By The Masked Man, writer for Grantland.com:
The Reality Era may have started with CM Punk — the wrestler who wasn’t seen as main-event material by WWE bigwigs, but made his way to the top via work shoots — but it was taken to its apex by Daniel Bryan. Bryan was twice the real-life underdog that Punk was and didn’t have the mic skills to bolster his unlikely campaign, but he was a once-in-a-lifetime in-ring talent. WWE took his implausibility and ran with it, stringing it — and us — along as Bryan eventually defied his onscreen and offscreen detractors and won the WWE title at WrestleMania last year. And then he got injured, was on the shelf for six months, and came back to an ear-splitting ovation from the crowd.

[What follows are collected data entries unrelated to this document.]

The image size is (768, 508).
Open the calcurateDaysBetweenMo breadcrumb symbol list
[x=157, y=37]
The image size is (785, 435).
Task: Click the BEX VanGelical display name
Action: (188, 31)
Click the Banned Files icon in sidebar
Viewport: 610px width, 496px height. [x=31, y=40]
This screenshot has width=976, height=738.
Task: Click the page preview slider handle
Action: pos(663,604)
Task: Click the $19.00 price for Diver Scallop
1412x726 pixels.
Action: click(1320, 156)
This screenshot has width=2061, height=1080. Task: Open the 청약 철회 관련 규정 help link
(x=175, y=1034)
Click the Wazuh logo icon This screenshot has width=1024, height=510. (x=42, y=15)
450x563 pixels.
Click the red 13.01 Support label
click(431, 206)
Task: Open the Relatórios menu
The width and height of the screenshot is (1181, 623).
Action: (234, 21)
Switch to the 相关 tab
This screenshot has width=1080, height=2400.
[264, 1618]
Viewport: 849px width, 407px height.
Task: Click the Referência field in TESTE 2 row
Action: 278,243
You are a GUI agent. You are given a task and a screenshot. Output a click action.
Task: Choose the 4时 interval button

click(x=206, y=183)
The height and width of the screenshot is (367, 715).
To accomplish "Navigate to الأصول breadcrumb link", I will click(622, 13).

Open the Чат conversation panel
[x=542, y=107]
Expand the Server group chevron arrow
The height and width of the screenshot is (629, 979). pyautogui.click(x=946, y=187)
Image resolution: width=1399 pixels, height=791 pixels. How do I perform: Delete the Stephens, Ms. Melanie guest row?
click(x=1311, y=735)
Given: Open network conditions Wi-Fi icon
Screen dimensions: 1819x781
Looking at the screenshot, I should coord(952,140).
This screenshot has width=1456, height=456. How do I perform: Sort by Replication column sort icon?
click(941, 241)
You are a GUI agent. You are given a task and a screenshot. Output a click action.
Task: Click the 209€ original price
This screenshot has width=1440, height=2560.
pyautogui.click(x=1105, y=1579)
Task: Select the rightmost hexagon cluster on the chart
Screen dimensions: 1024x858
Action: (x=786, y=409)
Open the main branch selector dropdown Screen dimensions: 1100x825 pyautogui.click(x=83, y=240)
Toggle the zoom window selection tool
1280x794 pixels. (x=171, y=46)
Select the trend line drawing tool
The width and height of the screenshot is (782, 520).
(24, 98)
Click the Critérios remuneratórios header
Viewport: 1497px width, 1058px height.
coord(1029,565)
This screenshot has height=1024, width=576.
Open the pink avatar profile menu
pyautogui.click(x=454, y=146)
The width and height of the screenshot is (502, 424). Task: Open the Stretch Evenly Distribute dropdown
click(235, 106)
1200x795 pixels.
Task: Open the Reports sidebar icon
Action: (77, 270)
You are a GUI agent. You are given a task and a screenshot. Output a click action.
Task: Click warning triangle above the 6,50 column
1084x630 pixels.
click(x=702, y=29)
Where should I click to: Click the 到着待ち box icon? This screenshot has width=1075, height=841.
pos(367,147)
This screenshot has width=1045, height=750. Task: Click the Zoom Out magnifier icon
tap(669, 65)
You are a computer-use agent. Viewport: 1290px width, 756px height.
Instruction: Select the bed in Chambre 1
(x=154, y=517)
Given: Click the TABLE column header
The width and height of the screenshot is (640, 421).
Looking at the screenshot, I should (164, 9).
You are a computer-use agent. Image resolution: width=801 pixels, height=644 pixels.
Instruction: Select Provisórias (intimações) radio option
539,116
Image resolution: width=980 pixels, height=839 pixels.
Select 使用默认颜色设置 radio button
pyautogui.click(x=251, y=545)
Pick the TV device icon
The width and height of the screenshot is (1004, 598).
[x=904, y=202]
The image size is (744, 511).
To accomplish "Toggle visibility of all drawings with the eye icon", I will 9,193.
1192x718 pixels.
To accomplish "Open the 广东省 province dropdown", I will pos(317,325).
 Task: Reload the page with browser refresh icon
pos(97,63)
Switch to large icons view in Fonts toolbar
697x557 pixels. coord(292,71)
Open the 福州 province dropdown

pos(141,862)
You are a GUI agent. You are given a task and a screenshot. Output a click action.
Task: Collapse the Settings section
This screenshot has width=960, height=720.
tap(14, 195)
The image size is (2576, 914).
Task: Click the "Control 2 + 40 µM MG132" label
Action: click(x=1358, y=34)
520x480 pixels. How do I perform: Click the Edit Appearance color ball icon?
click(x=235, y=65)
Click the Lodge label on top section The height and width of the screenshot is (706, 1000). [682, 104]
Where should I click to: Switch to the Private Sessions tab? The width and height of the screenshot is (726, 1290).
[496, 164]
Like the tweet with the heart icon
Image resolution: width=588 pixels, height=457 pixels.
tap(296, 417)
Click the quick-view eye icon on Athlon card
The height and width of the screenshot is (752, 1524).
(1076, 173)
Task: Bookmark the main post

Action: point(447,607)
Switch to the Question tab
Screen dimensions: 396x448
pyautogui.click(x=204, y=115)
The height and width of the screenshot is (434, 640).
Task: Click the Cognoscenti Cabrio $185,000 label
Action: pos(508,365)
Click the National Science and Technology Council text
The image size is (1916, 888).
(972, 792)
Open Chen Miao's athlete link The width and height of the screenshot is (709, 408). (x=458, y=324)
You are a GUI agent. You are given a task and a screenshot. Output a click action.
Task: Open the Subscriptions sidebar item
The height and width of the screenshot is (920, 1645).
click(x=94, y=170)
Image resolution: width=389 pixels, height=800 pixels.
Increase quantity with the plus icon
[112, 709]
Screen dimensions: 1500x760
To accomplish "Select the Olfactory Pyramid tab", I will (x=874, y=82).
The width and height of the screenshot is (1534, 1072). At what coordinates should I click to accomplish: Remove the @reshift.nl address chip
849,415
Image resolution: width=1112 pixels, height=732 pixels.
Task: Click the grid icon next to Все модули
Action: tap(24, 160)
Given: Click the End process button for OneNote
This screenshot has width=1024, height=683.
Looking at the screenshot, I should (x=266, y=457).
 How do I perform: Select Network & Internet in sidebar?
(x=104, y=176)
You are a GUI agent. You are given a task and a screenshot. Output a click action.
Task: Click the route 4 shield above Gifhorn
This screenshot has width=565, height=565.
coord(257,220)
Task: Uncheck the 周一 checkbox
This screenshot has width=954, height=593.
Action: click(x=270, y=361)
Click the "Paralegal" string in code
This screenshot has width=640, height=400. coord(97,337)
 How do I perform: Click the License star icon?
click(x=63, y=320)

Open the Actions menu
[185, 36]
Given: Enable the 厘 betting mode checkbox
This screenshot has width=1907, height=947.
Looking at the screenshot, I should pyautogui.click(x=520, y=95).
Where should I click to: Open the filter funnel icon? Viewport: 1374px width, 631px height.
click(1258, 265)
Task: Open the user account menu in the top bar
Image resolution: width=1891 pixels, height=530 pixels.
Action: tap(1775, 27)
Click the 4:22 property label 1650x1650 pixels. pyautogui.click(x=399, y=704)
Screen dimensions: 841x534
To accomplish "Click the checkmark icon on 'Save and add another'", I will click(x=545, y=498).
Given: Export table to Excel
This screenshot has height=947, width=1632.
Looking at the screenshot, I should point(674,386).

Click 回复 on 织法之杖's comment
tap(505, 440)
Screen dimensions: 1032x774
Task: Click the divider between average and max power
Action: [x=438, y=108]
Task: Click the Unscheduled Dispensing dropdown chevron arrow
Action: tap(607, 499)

In that first promo back, he teased that he was still hurt, then announced his official return. He entered the Royal Rumble and lost, and — just as they had the previous year — fans clamored for WWE to insert him into the WrestleMania main event. WWE demurred but came up with a meaningful consolation prize: At Mania, he won the Intercontinental Championship and seemed positioned to return it to its former glory as the championship title for wrestling purists.
And then he got hurt again. He was sent home during the post-WrestleMania European tour and has been largely absent from WWE television since — reduced to a footnote, and one written with some reluctance. Either they were protecting him so he would look strong when he returned or they were prophesying catastrophe.
It turned out to be door no. 2. On Monday night, Bryan announced that there was no timetable on his return, and so he was relinquishing the IC title because the WWE fans deserve a fighting champion. It was a marked change from last year, when they worked Bryan’s injury — and management stripping him of the title — into the story line. Monday may have been the zenith of the Reality Era; there’s a part of me that wonders whether it’s all downhill from here. This is a real guy with a real medical situation. They marched Bryan out and gave us the bad news, like, well, a doctor giving her patient a terminal prognosis. There was no room for story lines. We can worry about those later.